Posted by jemblankz at 11:42 PM
Here is a tiny, minimal flash sequencer, which should keep you occupied for at least ten minutes. It's a little bit different from this sheep-based online sequencer. When you've finished, you can design some album artwork at jacksonpollock.org. (Thanks, Jon)
Posted by jemblankz at 10:15 AM
Sunday, October 8, 2006
This is the Creative XMod, a little €80 box which plugs into your computer as a soundcard. Their main claim is: "X-Fi module for PC and Mac restores MP3 music beyond studio quality". It's not clear how they perform this wonder, but they say: "The Creative X-Fi Xtreme Fidelity audio processor puts your music and movie audio through a two-step quality enhancement process. First it converts the audio into 24-bit/96kHz quality, then it remasters and selectively enhances the audio by analyzing and identifying which parts of the audio stream have been restricted/damaged during the compression stages to 16-bit and then to MP3. The result is music that sounds cleaner, smoother and has more sparkle, and movies that sound more realistic than ever before!" Could it be a touch of EQ and a compressor, perhaps? Whatever, let's hope that some professional studios buy one quick, so they can catch up, soundwise. (Thanks, Taras)
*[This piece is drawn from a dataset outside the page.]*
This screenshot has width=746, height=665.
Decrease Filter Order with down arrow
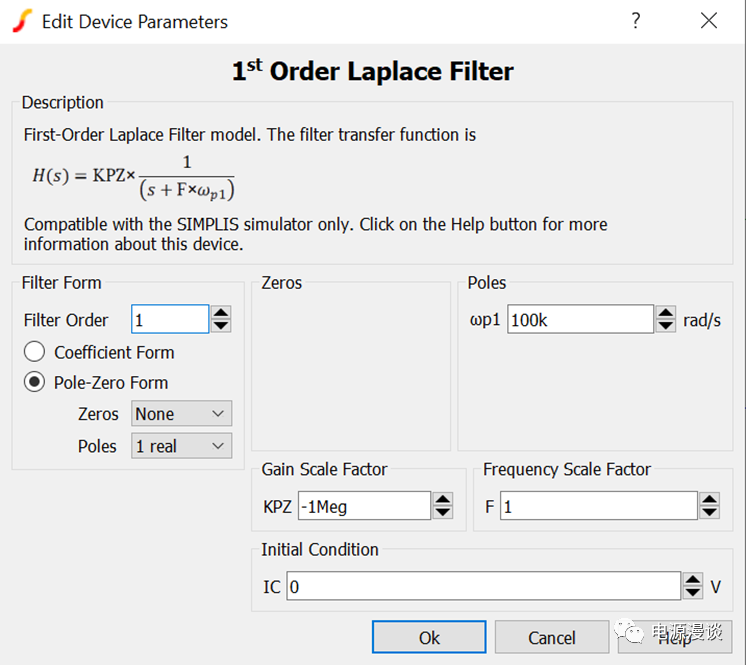pyautogui.click(x=221, y=326)
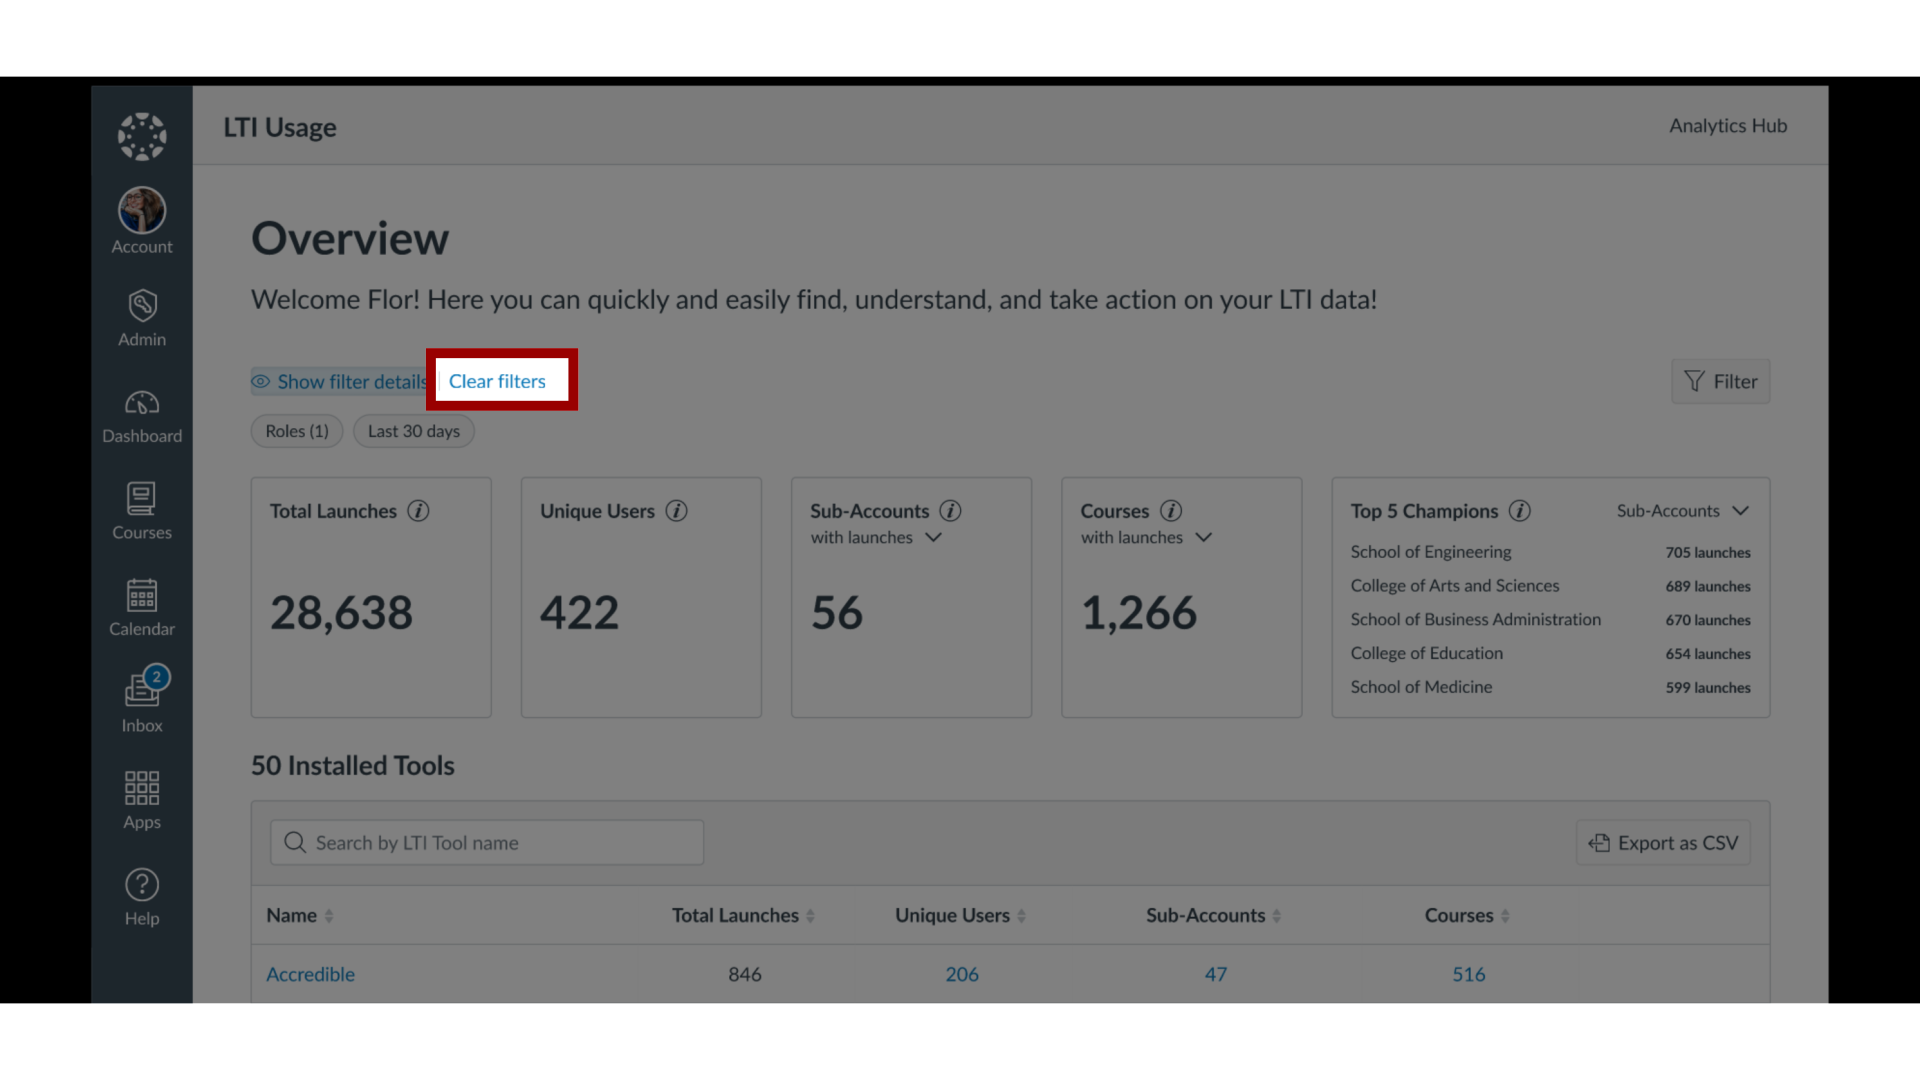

Posted by jemblankz at 10:56 AM
Friday, October 6, 2006
VW are giving away a free guitar with every car sold betweeen October and December (in the US only, I suspect). The guitar is made by First Act, an interesting company who got rich selling children's guitars in Wal-Mart. They're very marketing savvy - with a large custom shop churning out one-offs for people like Yeah Yeah Yeahs and Franz Ferdinand. The innovation in the VW guitar (alongside ugly knobs, a seatbelt-themed strap and a VW gang-sign on the headstock) is a built in active analog amp modelling circuit, which I'm guessing works a little like a SansAmp pedal. It means you can plug the guitar straight into your VW car stereo and... well, I'm not exactly sure how you're supposed to play in your car, but that's the idea. The fairly ghastly TV ad featuring Slash is here, and there's more to make your toes curl at vdubsrock.com.